India Inc hiring icons like M Damodaran, Deepak Parekh & GM Rao to mentor women board members
Arun Duggal, chairman of Shriram Capital & a veteran intl banker, has initiated a mentoring programme to get more women onto corporate boards.
Forty women - including Mukeeta Jhaveri, a former investment banker and wife of Citi India CEO Pramit Jhaveri, Vinati Kastia, partner with AZB & Partners; SC Sharada, director of Lex Valorem India, and Mythily Ramesh, co-founder and CEO of NextWealth- have signed up so far.
"The fundamental objective behind the programme is to have better gender balance in boardrooms," says Duggal, who is a visiting faculty at the Indian Institute of Management (IIM), Ahmedabad, and is on the boards of several companies.
Adds Deepak Parekh, chairman, HDFC: "Every board is struggling to bring in diversity and get more women on board." Public shareholders at AGMs are demanding better representation of women on boards, he points out.
Hari Bhartia, co-chairman and managing director of Jubilant, Saroj Kumar Poddar, chairman of Adventz Group, Saurabh Srivastava, chairman of CA Technologies India, DA Prasanna, chairman and managing director of Ecron Acunova, Nihal Kaviratne, chairman of Akzo Nobel India, and MS Verma, former chairman of SBI, have also signed up as mentors.
Boards need diversity
Duggal will be the programme director for the first year and will assist the mentors and the participants when required. He will initially run the programme in partnership with Anjali Bansal, MD of Spencer Stuart India, after which they will try to institutionalise the initiative and seek an industry body, management institute or a group like the Catalyst of the US to take it forward. He might take on a mentoring role at that point.
The idea, he adds, is to expand the availability for boards a pool of women who are distinguished in their own field and ambitious enough to move to the next level and contribute to improving corporate governance.

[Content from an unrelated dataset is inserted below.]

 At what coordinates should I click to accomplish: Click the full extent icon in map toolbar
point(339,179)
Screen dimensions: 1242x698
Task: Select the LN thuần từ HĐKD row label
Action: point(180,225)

"We reached out to chairpersons of BSE 100 companies and found that corporate leaders agree on the need to increase the representation of women on board. This programme is an outcome of that initiative," says Bansal.

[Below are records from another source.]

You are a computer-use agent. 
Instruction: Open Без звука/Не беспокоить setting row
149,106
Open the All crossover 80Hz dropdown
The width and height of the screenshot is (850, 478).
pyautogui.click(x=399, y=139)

Women accounted for 7% of all directors on BSE 100 companies in 2012, up from 5.5% in 2011, according to Spencer Stuart India Board Index 2012. In the UK, women accounted for 15% of all directors in 2012 compared to 12.3% in the previous year. In the US, women accounted for 17% of all independent directors in 2012.
"Indian boards need more diversity of all sorts. Gender diversity is one very important aspect," says M Damodaran, former chairman of Sebi. "Corporate boards need more women board members, who can often bring a different perspective. Initiatives such as mentoring can help identify potential directors and equip them to graduate to board positions."
Having more women on boards can benefit companies in several ways. For companies where women are key customers, a woman board member can bring valuable insight. Women also bring a unique skill set of creative inputs, out-of-the-box thinking, collaboration and more wisdom to the table where ethical issues are concerned. "In companies where 30% to 50% of the workforce is female, a woman board member can bring into discussion aspects pertaining to women employees that men can't easily think about," says Kaviratne, whose earlier global career with Unilever spanned 40 years.
Agrees Mukeeta Jhaveri, who Kaviratne will mentor: "More women in the workplace and on boards will result in a better work-life balance for families overall." Javeri, who has a background in finance, investment and marketing and was formerly with DSP Financial Consultants in international capital markets, feels this is the ideal way for her to get back into corporate India after having a ring side seat for 18 years.
The New Companies Bill, passed by the Lok Sabha in December last year, mandates a specified class of companies to have at least one woman on the board.
"After the change in the Companies Bill, companies have no idea where to look for board-ready women to meet the regulations. Such programmes will provide a pool of women for companies to hire more women on boards," adds Kaviratne, who serves on several boards in Singapore and India.
"Women don't need such props," says Damodaran. "The prescription in the Companies Bill that every board should have a woman is unfair to women of substance. Women can get to the top on their own."
India has a limited number of women who are qualified to serve on boards. Also, competent women may not be well-networked. Without personal acquaintance or a strong reference, a board chairman or a nomination committee is unlikely to consider a woman (or man) for a board position. The mentoring programme is designed to deal with both these issues.
"Men have a lot of networking and handholding which women with potential do not have access to," says Saurabh Srivastava, chairman CA Technologies India. "The percentage of women starts thinning as we go up the corporate hierarchy." Duggal is keen to fix this.
"Having over 16 years of experience in corporate M&A and private equity, I have learnt to pick the red flags," says Vinati Kastia, partner with AZB & Partners, one of the women being mentored. She has in the past let go of invitations to join boards as she feels it is important to learn the ropes first. Adds Mythily Ramesh of NextWealth: "I will bring in my experience in sales, marketing, operations, quality, innovation, M&A, ombudsperson in Wipro as well as my experience as an entrepreneur in 01markets in Wipro and now in NextWealth."